Ce qui n’est pas raisonnable, c’est de deman­der à un pro­fesseur qui a obtenu un CAPES d’his­toire d’en­seign­er l’alle­mand. Qu’il y ait dans le CAPES une ou deux épreuves qui pré­par­ent à l’en­seigne­ment dans deux dis­ci­plines. Cela existe déjà, avec le CAPES d’his­toire-géo­gra­phie, qui est du reste une spé­ci­ficité française ; on pour­rait aus­si bien reli­er géo­gra­phie et sci­ences de la vie et de la Terre (SVT) ; de même, on pour­rait reli­er l’alle­mand, plutôt que le français, au latin-grec. La biva­lence est donc une bonne idée mais il faudrait qu’elle soit inscrite dans les con­cours et pré­parée à l’université. 

Qu’un pro­fesseur de français puisse enseign­er l’his­toire en six­ième, cela n’a rien de choquant. Ce n’est pas revenir aux pro­fesseurs d’en­seigne­ment général de col­lège (PEGC), ni abaiss­er le niveau de for­ma­tion, que de deman­der à un pro­fesseur d’his­toire d’en­seign­er le français ou à un pro­fesseur de français d’en­seign­er l’his­toire. Cela ne peut que con­tribuer à enrichir et à appro­fondir leur for­ma­tion académique. La pluridis­ci­plinaire n’opère pas au détri­ment du dis­ci­plinaire : ce ne peut être, si l’on choisit bien les dis­ci­plines qui tra­vail­lent entre elles, qu’une occa­sion d’en­richisse­ment et d’approfondissement. 

Je ne conçois pas, par exem­ple, en fonc­tion de ce que sont les pro­grammes, qu’un pro­fesseur de let­tres soit inca­pable d’en­seign­er l’his­toire en classe de six­ième. Le pro­gramme d’his­toire de six­ième, qui enseigne les piliers de la civil­i­sa­tion européenne, est for­mi­da­ble pour un pro­fesseur de let­tres, et récipro­que­ment. Intel­ligem­ment pré­parée au niveau du Capes et de l’a­gré­ga­tion, la biva­lence ain­si conçue ne peut qu’être béné­fique, sans entraîn­er aucune baisse de niveau dis­ci­plinaire.
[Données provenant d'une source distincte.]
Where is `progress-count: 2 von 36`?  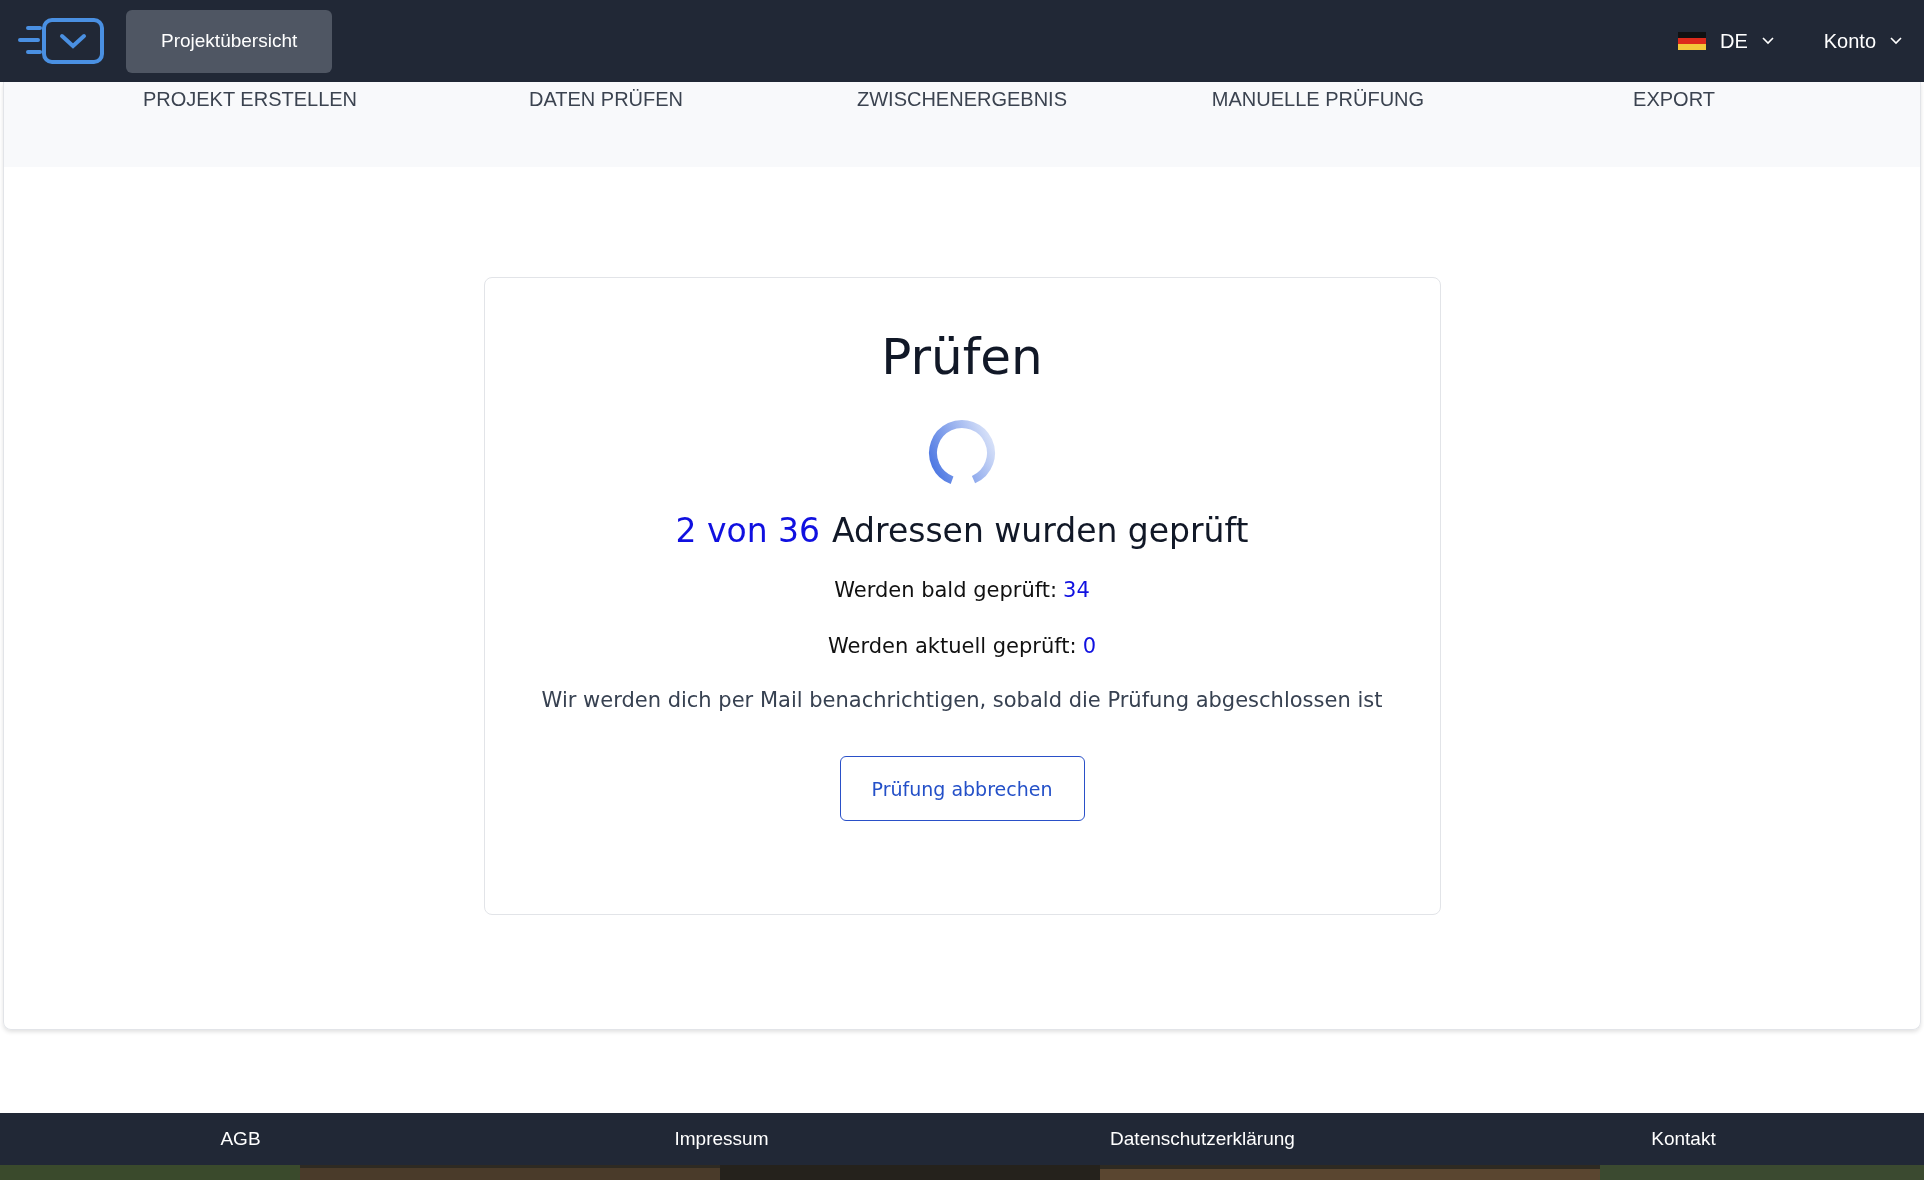
progress-count: 2 von 36 is located at coordinates (748, 530).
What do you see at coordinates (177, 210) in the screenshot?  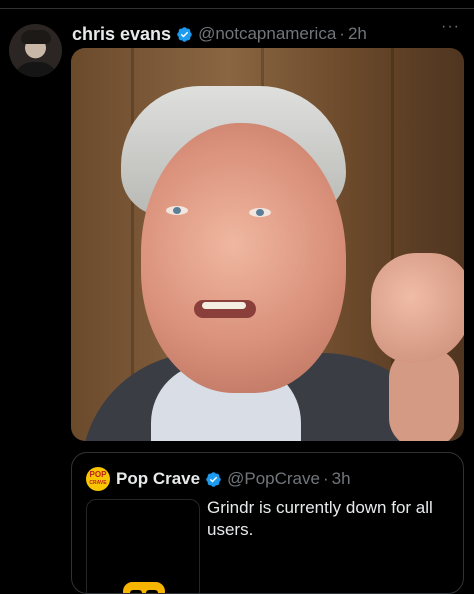 I see `photo-eye-left` at bounding box center [177, 210].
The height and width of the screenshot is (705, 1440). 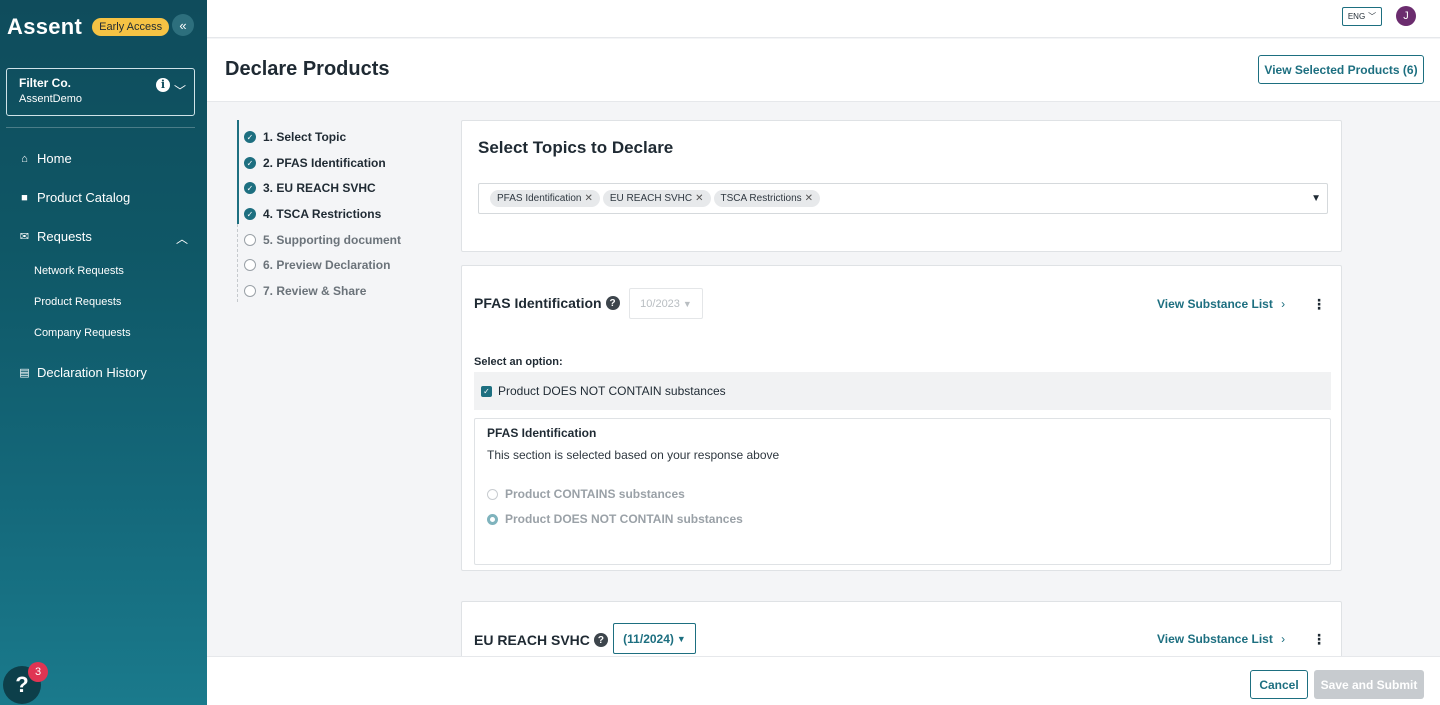 What do you see at coordinates (238, 263) in the screenshot?
I see `stepper-remaining-line` at bounding box center [238, 263].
Cela per­me­t­trait en out­re aux enfants d’avoir en classe de six­ième trois ou qua­tre pro­fesseurs là où, dans la sit­u­a­tion actuelle, ils passent subite­ment d’un enseigne­ment par le seul pro­fesseur des écoles à un enseigne­ment qui les met en rela­tion avec neuf professeurs. 

À l’é­cole pri­maire, l’en­seigne­ment des langues devrait à l’in­verse con­duire à con­cevoir une excep­tion à la poly­va­lence. Il aurait fal­lu, quand l’en­seigne­ment des langues a été intro­duit, ouvrir un véri­ta­ble plan de recrute­ment sur dix ans de pro­fesseurs bilingues. On aurait besoin d’un corps d’in­sti­tu­teurs qui soit vrai­ment bilingues et capa­bles, comme on le fait dans les écoles bilingues, d’en­seign­er une heure par jour dans une école en suiv­ant le pro­gramme. J’au­rais donc souhaité que l’on mette une option langue au con­cours de recrute­ment des IUFM et que l’on accepte cette excep­tion à la polyvalence.